TEMA Vakfı, bu yıl 14 - 20 Kasım tarihleri arasında kutlanan Erozyonla Mücadele Haftası kapsamında, biyolojik çeşitliliğe ve biyolojik çeşitlilik kaybının nedenlerine dikkat çekmek amacıyla, “Biyolojik çeşitlilik iklimimiz, şifamız, gıdamız ve mirasımızdır” diyerek tüm Türkiye’de çeşitli etkinlikler ve eğitimler düzenleyecek.
Erozyonla Mücadele Haftası’nı her yıl belirlediği farklı bir tema ile karşılayan TEMA Vakfı, bu yıl etkinliklerini “Biyolojik Çeşitlilik, Biyolojik Çeşitlilik Kaybı ve Nedenleri” teması çerçevesinde gerçekleştirilecek.
Erozyonla Mücadele Haftası kapsamında düzenlenecek etkinlikleri ise; çevrim içi webinar, hafta kapsamında uzun yıllardır gerçekleştirilen geleneksel Toprak Yürüyüşü, stant çalışmaları ve biyolojik çeşitlilik hakkındaki temsilci sunumları oluşturuyor.
“Erozyonla mücadele biyolojik çeşitliliğin de korunması demektir”

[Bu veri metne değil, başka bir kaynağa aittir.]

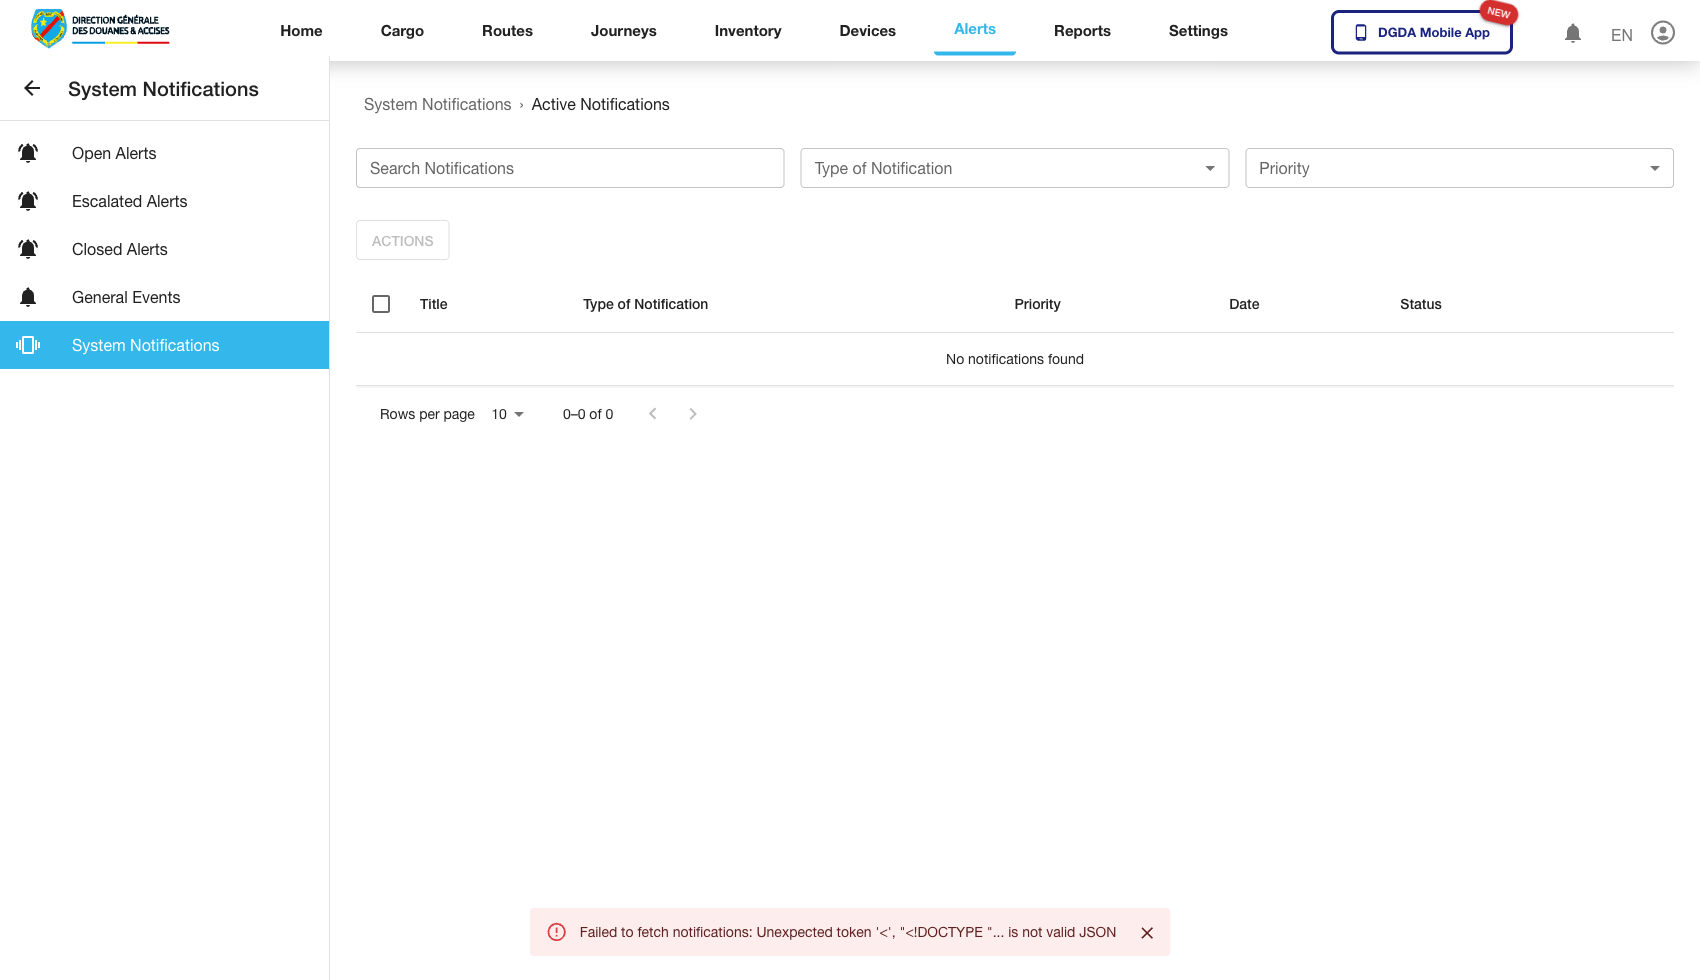Click into the Search Notifications field
Screen dimensions: 1700x980
pyautogui.click(x=570, y=168)
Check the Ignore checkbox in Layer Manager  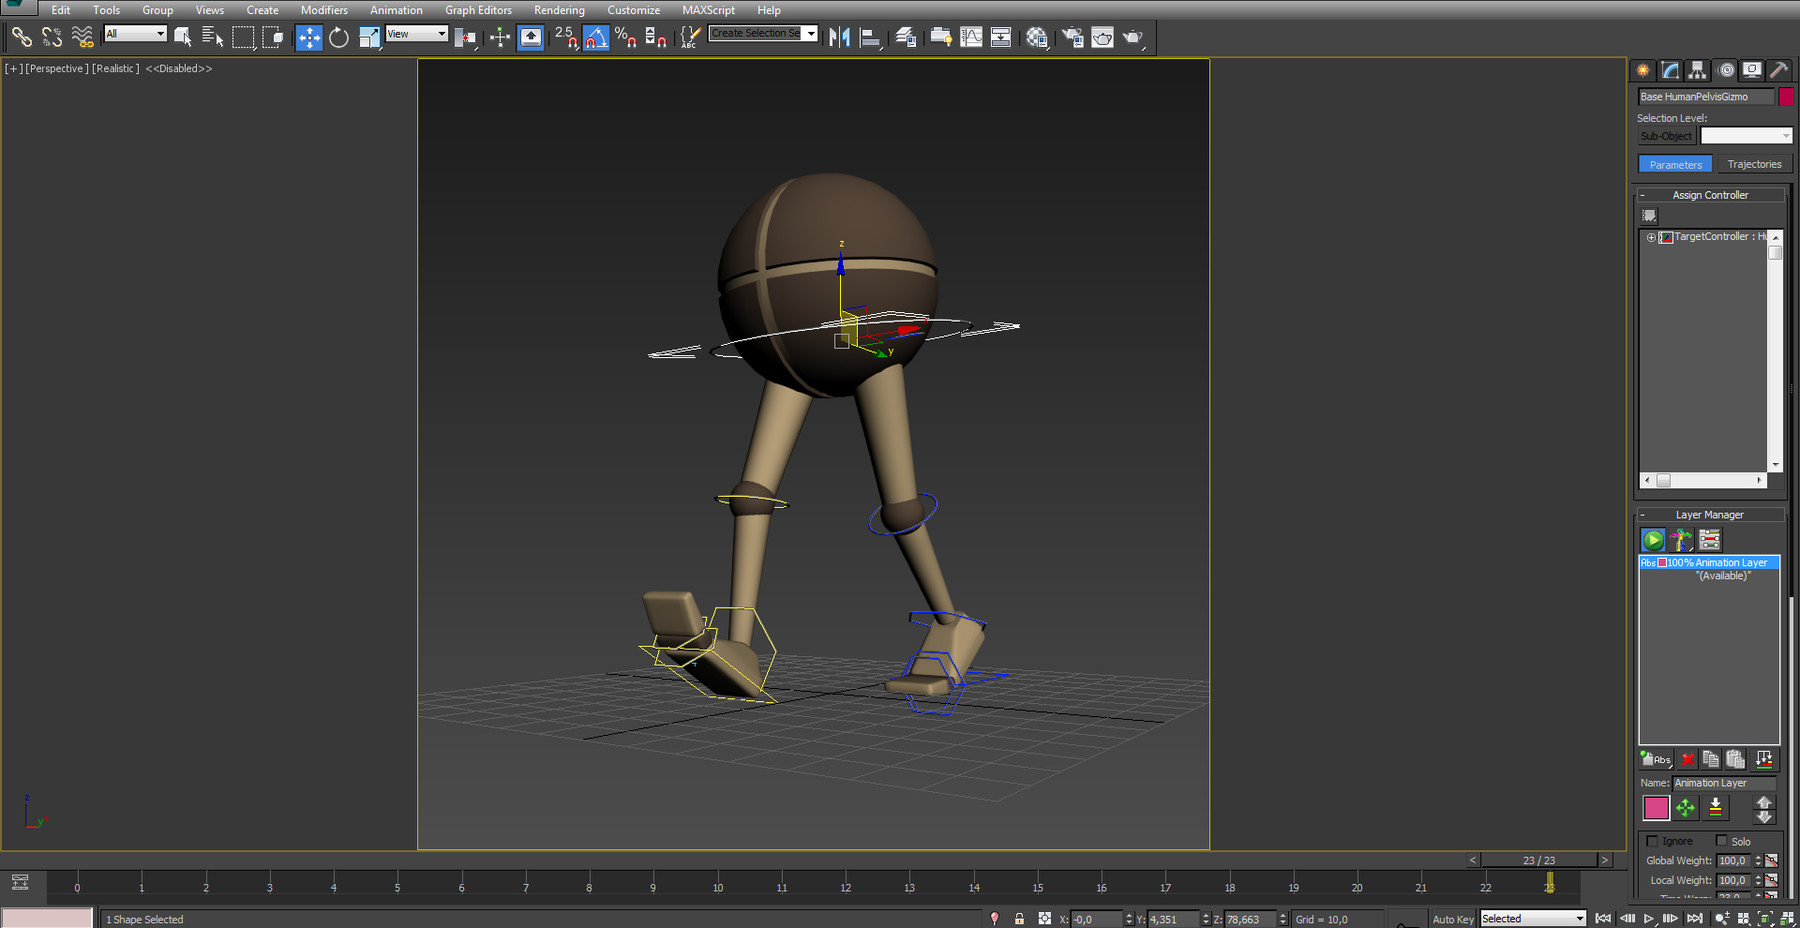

Ülkemizde görülen erozyon, dünya ortalamasının 4 katı
Her yıl ülkemizde 648 milyon ton toprağın erozyona uğradığını, bunun da 1 hektar toprakta 8.24 ton toprağa eşdeğer geldiğini belirten Ataç, “Dünya ortalamasının 2.08 ton/hektar olduğu dikkate alındığında ülkemizde görülen erozyonun dünya ortalamasının 4 katı olduğu görülüyor. Gıdamızı ürettiğimiz tarım topraklarımızın %39’unda, meraların ise %54’ünde erozyon görülüyor. Gıda üretiminin giderek çok daha önem kazandığı dünyamızda topraklarımızın sağlığının, üretkenliğinin korunması için tarım arazilerinde, çiftçilerimizin erozyona karşı alabilecekleri önlemler hakkında bilgilendirilmeleri ve erozyon kontrol çalışmaları yapmaya teşvik edilmeleri gerekiyor. Ayrıca, erozyonla bozuluma uğramış tarım toprakları ve meralarda restorasyon çalışmalarının yapılması gerekiyor” diye konuştu.
Biyolojik çeşitliliğin korunabilmesi için korunan alanların da artırılması gerektiğini kaydeden Ataç, “Birleşmiş Milletler Biyolojik Çeşitlilik Sözleşmesi kapsamında belirlenen, 2020 yılına kadar karasal ekosistemlerin %17’sinin ve denizel ekosistemlerin %10'unun koruma altına alınmasını öngören Aichie hedeflerine büyük ölçüde ulaşılmakla beraber, bunun tek başına yeterli olmadığı biliniyor. Ülkemiz sahip olduğu zengin biyolojik çeşitliliğe rağmen doğal ekosistemlerin muhafazası ve sınırları dâhilindeki tüm biyolojik çeşitliliği korumaya yönelik eylemler bakımından 180 ülke arasında 178. sırada yer alıyor” diyerek, korunan alanların ülke alanına oranının %8.9 olduğunu bildirdi.
“Biyolojik çeşitliliğin öneminin farkına varalım”
Ataç, “Biyolojik çeşitlilik, dünyadaki yaşam çeşitliliğidir. İklimimiz, şifamız, gıdamız ve mirasımızdır. Çeşitlilik ne kadar fazlaysa ekosistemler de o kadar güçlü ve değişen çevre koşullarına karşı çok daha dirençli olur. Bu sebeple, doğanın üretkenliği ile doğanın sağladığı yaşamsal önemi olan hizmetler ve buna bağlı olarak da insan refahı artar.
Toprağımızın ve biyolojik çeşitliliğin öneminin farkına varalım, doğayla uyumlu yaşayalım. İklimimizden, gıdamızdan, sağlığımızdan ve mirasımızdan olmayalım” ifadelerini kullandı.